— What you are asked to do —
Transcribe the records below line by line, exactly as they read.

— Task data —
____________________

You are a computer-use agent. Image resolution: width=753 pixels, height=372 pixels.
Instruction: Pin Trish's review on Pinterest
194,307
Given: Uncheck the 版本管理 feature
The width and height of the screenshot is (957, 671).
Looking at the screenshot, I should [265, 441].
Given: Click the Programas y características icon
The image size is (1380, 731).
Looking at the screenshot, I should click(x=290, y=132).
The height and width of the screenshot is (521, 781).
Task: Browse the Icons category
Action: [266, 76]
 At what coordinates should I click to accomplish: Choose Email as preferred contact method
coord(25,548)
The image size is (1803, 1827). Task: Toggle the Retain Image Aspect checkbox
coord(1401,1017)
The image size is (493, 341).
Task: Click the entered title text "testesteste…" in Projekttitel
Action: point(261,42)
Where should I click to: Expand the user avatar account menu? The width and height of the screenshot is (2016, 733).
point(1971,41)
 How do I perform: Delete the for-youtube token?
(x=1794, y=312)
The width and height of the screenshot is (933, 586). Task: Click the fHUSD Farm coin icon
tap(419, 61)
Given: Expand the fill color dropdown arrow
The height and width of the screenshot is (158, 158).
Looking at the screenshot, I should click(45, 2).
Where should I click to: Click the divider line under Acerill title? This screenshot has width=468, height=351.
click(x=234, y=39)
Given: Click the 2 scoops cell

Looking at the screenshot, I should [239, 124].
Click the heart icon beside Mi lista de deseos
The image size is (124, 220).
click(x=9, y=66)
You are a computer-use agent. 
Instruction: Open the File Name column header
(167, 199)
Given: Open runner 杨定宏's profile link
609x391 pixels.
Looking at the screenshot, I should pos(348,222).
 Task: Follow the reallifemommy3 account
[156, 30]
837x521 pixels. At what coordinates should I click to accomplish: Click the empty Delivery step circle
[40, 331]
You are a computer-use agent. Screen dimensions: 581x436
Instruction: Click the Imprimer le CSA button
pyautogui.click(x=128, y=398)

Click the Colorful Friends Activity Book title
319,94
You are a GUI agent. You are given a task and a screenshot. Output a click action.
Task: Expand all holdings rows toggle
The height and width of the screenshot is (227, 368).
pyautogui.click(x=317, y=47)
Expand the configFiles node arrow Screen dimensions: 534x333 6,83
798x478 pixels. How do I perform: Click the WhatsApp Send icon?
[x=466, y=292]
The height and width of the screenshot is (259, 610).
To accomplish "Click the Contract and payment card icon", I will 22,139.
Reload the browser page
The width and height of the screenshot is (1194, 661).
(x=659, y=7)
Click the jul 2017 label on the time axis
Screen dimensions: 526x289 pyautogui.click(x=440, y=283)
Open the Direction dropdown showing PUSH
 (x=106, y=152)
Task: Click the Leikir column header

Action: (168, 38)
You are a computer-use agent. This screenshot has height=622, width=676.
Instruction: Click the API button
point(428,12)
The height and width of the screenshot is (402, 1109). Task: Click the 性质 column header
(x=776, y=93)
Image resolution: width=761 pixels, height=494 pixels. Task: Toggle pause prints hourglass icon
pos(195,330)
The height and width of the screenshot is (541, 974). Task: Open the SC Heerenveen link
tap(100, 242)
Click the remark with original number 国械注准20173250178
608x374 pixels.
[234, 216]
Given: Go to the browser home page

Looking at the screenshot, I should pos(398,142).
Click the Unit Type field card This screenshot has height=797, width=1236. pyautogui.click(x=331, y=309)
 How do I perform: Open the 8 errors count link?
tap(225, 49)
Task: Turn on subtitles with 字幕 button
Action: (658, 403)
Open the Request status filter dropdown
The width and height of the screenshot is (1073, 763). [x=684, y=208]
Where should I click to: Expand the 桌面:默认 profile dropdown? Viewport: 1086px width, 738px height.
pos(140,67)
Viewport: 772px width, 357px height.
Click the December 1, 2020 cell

____________________

— Answer to the exercise —
You are a computer-use agent. Image resolution: width=753 pixels, height=372 pixels.
Instruction: Pin Trish's review on Pinterest
194,307
Given: Uncheck the 版本管理 feature
The width and height of the screenshot is (957, 671).
Looking at the screenshot, I should [265, 441].
Given: Click the Programas y características icon
The image size is (1380, 731).
Looking at the screenshot, I should click(x=290, y=132).
The height and width of the screenshot is (521, 781).
Task: Browse the Icons category
Action: [266, 76]
 At what coordinates should I click to accomplish: Choose Email as preferred contact method
coord(25,548)
The image size is (1803, 1827). Task: Toggle the Retain Image Aspect checkbox
coord(1401,1017)
The image size is (493, 341).
Task: Click the entered title text "testesteste…" in Projekttitel
Action: point(261,42)
Where should I click to: Expand the user avatar account menu? The width and height of the screenshot is (2016, 733).
point(1971,41)
 How do I perform: Delete the for-youtube token?
(x=1794, y=312)
The width and height of the screenshot is (933, 586). Task: Click the fHUSD Farm coin icon
tap(419, 61)
Given: Expand the fill color dropdown arrow
The height and width of the screenshot is (158, 158).
Looking at the screenshot, I should click(45, 2).
Where should I click to: Click the divider line under Acerill title? This screenshot has width=468, height=351.
click(x=234, y=39)
Given: Click the 2 scoops cell

Looking at the screenshot, I should [239, 124].
Click the heart icon beside Mi lista de deseos
The image size is (124, 220).
click(x=9, y=66)
You are a computer-use agent. 
Instruction: Open the File Name column header
(167, 199)
Given: Open runner 杨定宏's profile link
609x391 pixels.
Looking at the screenshot, I should pos(348,222).
 Task: Follow the reallifemommy3 account
[156, 30]
837x521 pixels. At what coordinates should I click to accomplish: Click the empty Delivery step circle
[40, 331]
You are a computer-use agent. Screen dimensions: 581x436
Instruction: Click the Imprimer le CSA button
pyautogui.click(x=128, y=398)

Click the Colorful Friends Activity Book title
319,94
You are a GUI agent. You are given a task and a screenshot. Output a click action.
Task: Expand all holdings rows toggle
The height and width of the screenshot is (227, 368).
pyautogui.click(x=317, y=47)
Expand the configFiles node arrow Screen dimensions: 534x333 6,83
798x478 pixels. How do I perform: Click the WhatsApp Send icon?
[x=466, y=292]
The height and width of the screenshot is (259, 610).
To accomplish "Click the Contract and payment card icon", I will 22,139.
Reload the browser page
The width and height of the screenshot is (1194, 661).
(x=659, y=7)
Click the jul 2017 label on the time axis
Screen dimensions: 526x289 pyautogui.click(x=440, y=283)
Open the Direction dropdown showing PUSH
 (x=106, y=152)
Task: Click the Leikir column header

Action: (168, 38)
You are a computer-use agent. This screenshot has height=622, width=676.
Instruction: Click the API button
point(428,12)
The height and width of the screenshot is (402, 1109). Task: Click the 性质 column header
(x=776, y=93)
Image resolution: width=761 pixels, height=494 pixels. Task: Toggle pause prints hourglass icon
pos(195,330)
The height and width of the screenshot is (541, 974). Task: Open the SC Heerenveen link
tap(100, 242)
Click the remark with original number 国械注准20173250178
608x374 pixels.
[234, 216]
Given: Go to the browser home page

Looking at the screenshot, I should pos(398,142).
Click the Unit Type field card This screenshot has height=797, width=1236. pyautogui.click(x=331, y=309)
 How do I perform: Open the 8 errors count link?
tap(225, 49)
Task: Turn on subtitles with 字幕 button
Action: (658, 403)
Open the Request status filter dropdown
The width and height of the screenshot is (1073, 763). [x=684, y=208]
Where should I click to: Expand the 桌面:默认 profile dropdown? Viewport: 1086px width, 738px height.
pos(140,67)
Viewport: 772px width, 357px height.
Click the December 1, 2020 cell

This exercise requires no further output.